Slow optimizing big problems

1,732 views
Skip to first unread message

cDc

unread,
Apr 6, 2017, 11:01:12 AM4/6/17
to Ceres Solver
Hi,

I am using CERES for solving SfM bundle adjustment problems. I am getting good results, thank you for this great library. I am having problems though with solving big problems. As an example, when trying to solve a scene containing 1600 cameras, all sharing the same intrinsics, with 1.4M points in 3D (each seen by about 8 cameras), it takes between 1.5 to 2.5 hours (depending on how accurate is the initial state) on a i7-7700K at 5GH. I use the following options:

    options.num_threads = 8;
    options.max_num_iterations = 100;
    options.callbacks.push_back(&terminator);
    options.eta = 1e-1;
    options.use_nonmonotonic_steps = true;
    options.max_consecutive_nonmonotonic_steps = 5;
    options.trust_region_strategy_type = LEVENBERG_MARQUARDT;
    options.dogleg_type = TRADITIONAL_DOGLEG;
    options.use_inner_iterations = false;
    options.linear_solver_type = ITERATIVE_SCHUR;
    options.preconditioner_type = SCHUR_JACOBI;
    options.visibility_clustering_type = SINGLE_LINKAGE;
    options.use_explicit_schur_complement = false;
    options.num_linear_solver_threads = 8;

Is this normal or I am doing something wrong?
And on the same topic, the speed in debug mode is extremely slow (~5min for only 2 cameras with 1k points). Is there a way to speed up CERES debug mode?

Thank you,
Dan

Sameer Agarwal

unread,
Apr 6, 2017, 11:32:48 AM4/6/17
to Ceres Solver

Dan,
Are you building in release mode?
Can you share the execution log and the output of summary:fullreport?
Sameer


--
You received this message because you are subscribed to the Google Groups "Ceres Solver" group.
To unsubscribe from this group and stop receiving emails from it, send an email to ceres-solver...@googlegroups.com.
To view this discussion on the web visit https://groups.google.com/d/msgid/ceres-solver/834863ea-5937-4e92-a0ce-f6a50240e2c3%40googlegroups.com.
For more options, visit https://groups.google.com/d/optout.

cDc

unread,
Apr 6, 2017, 5:34:02 PM4/6/17
to Ceres Solver
Sameer,

In release, of course, since the debug version is unusable. I am on Windows 10 x64, with Eigen 3.2.10 and SuiteSparse 4.4.4, though on Ubuntu I get similar timings.
I noticed that even though 8 threads are set in the options, 95% of the time only one thread is used.
Please find attached the log.
Does CERES support dumping and loading its state (problem, options, etc) to a file for debugging? If so, I can send you the example in order to run it locally.

Regards,
Dan
log.txt

Sameer Agarwal

unread,
Apr 6, 2017, 8:21:40 PM4/6/17
to Ceres Solver
Dan,
All your time is being spent in the linear solver. And that part of the solver is not mult-threaded so number of threads does not matter. Only the preconditioner construction is threaded. We have tried threading the matrix-vector multiply before and it does result in much improvements.

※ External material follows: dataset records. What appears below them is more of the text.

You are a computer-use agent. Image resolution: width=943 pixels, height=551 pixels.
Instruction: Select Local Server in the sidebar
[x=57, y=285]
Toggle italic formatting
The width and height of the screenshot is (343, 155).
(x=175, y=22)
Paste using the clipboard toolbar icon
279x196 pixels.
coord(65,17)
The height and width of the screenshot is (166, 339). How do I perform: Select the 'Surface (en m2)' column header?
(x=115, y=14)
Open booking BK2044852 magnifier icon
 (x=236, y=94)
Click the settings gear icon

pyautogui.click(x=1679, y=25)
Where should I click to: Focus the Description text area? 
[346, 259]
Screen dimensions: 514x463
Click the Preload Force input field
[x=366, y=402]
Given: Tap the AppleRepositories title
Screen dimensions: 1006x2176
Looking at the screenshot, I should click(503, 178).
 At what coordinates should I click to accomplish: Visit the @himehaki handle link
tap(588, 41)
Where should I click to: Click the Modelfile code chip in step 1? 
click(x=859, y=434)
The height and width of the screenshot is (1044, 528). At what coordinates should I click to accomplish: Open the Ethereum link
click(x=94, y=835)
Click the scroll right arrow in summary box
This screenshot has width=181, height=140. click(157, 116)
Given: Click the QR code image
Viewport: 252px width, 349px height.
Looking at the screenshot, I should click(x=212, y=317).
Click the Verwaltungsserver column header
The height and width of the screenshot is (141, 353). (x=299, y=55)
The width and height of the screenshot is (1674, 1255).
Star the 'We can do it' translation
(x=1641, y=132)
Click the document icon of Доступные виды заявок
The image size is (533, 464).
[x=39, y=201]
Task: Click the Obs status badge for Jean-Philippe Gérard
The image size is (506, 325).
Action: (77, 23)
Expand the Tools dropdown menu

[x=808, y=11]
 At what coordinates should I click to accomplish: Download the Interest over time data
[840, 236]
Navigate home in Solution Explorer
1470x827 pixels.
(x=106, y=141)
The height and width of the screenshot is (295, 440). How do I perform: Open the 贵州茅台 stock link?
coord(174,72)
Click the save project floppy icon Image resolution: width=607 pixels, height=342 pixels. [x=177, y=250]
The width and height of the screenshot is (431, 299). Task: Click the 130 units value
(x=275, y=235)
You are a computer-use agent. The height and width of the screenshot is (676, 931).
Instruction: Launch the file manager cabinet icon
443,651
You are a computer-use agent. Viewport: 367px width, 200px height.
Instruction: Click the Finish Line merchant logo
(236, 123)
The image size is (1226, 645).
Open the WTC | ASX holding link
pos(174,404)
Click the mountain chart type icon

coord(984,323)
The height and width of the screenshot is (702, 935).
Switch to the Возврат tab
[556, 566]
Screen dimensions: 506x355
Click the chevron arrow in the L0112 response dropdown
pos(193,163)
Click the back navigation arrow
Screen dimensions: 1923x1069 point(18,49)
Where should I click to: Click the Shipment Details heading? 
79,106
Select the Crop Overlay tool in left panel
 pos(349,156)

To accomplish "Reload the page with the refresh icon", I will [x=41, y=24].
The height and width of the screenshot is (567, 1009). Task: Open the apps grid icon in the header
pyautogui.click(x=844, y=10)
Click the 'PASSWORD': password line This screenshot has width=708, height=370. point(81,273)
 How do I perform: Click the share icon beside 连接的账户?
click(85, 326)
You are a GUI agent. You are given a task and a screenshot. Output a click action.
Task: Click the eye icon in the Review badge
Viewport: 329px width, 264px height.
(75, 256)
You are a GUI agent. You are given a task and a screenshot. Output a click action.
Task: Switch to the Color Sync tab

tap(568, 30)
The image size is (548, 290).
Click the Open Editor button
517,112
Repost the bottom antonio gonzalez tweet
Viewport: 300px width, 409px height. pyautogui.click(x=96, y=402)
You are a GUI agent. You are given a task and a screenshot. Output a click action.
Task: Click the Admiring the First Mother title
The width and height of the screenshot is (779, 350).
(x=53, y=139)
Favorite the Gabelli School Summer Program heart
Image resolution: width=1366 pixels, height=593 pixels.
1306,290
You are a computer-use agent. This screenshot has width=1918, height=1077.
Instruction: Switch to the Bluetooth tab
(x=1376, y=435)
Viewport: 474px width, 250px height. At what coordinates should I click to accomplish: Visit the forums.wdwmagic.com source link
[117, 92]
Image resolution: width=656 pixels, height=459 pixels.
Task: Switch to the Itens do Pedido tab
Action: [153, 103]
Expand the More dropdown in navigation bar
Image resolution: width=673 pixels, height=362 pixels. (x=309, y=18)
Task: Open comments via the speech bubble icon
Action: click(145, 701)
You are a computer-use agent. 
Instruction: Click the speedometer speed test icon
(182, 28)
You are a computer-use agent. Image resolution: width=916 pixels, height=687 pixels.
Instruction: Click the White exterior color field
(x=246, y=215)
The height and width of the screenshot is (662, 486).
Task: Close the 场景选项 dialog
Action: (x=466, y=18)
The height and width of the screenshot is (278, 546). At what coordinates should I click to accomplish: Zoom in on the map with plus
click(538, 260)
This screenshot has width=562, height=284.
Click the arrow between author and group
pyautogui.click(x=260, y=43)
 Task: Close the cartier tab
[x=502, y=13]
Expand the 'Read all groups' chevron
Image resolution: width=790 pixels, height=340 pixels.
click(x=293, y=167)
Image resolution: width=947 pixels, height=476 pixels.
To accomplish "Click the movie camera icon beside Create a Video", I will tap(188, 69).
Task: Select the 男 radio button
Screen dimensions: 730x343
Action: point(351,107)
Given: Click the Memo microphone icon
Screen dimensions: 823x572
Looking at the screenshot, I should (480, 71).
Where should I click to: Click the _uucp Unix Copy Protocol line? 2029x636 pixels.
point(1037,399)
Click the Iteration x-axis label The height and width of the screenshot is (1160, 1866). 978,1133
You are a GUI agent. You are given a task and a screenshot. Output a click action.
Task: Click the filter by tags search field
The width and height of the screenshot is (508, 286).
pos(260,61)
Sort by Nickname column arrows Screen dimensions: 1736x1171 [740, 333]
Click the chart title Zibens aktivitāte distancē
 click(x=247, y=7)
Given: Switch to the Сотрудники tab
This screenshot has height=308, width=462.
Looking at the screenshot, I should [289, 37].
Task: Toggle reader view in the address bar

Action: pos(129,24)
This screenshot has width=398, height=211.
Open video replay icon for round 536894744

The bigger problem here seems to be that your problem is likely poorly conditioned. So you should look into how you can re-scale the problem to be better conditioned. You may also want to try the ClusterJacobi preconditioner to see if it helps.

Sameer



cDc

unread,
Apr 6, 2017, 11:19:58 PM4/6/17
to Ceres Solver
Sameer,

Any suggestions to improve the problem conditioning without preconditioner?
Can the condition number be displayed, so that I can measure any change I do in this regard?

Thanks!

Sameer Agarwal

unread,
Apr 7, 2017, 12:23:43 AM4/7/17
to ceres-...@googlegroups.com
Dan,
There is no one general solution. Scaling the variables to be of the same general magnitude is one step in this direction.

The other is that I recommend you look at the more expensive preconditioners like cluster-jacobi. Since you are spending so much time solving, the setup cost of these more expensive preconditioners maybe worth it.

Sameer



cDc

unread,
Apr 7, 2017, 5:25:06 AM4/7/17
to Ceres Solver
Sameer,

That is strange, as I normalize all parameters like the scene with the mean to 0 and scale to 1, and even normalize the camera intrinsics with regard to image resolution.
Just tried cluster_jacobi: improves a bit the speed (both in time and convergence), but not significantly. Something is fundamentally wrong with my pipeline, since the same scene is globally adjusted in other SfM pipelines in few minutes (though not using CERES) versus few hours in mine.

Dan

Sameer Agarwal

unread,
Apr 7, 2017, 9:29:06 AM4/7/17
to ceres-...@googlegroups.com
Dan,
A couple of things.

1. It maybe worth looking at -v=3 logs to see if the time is indeed going in the CG iterations and not somewhere else.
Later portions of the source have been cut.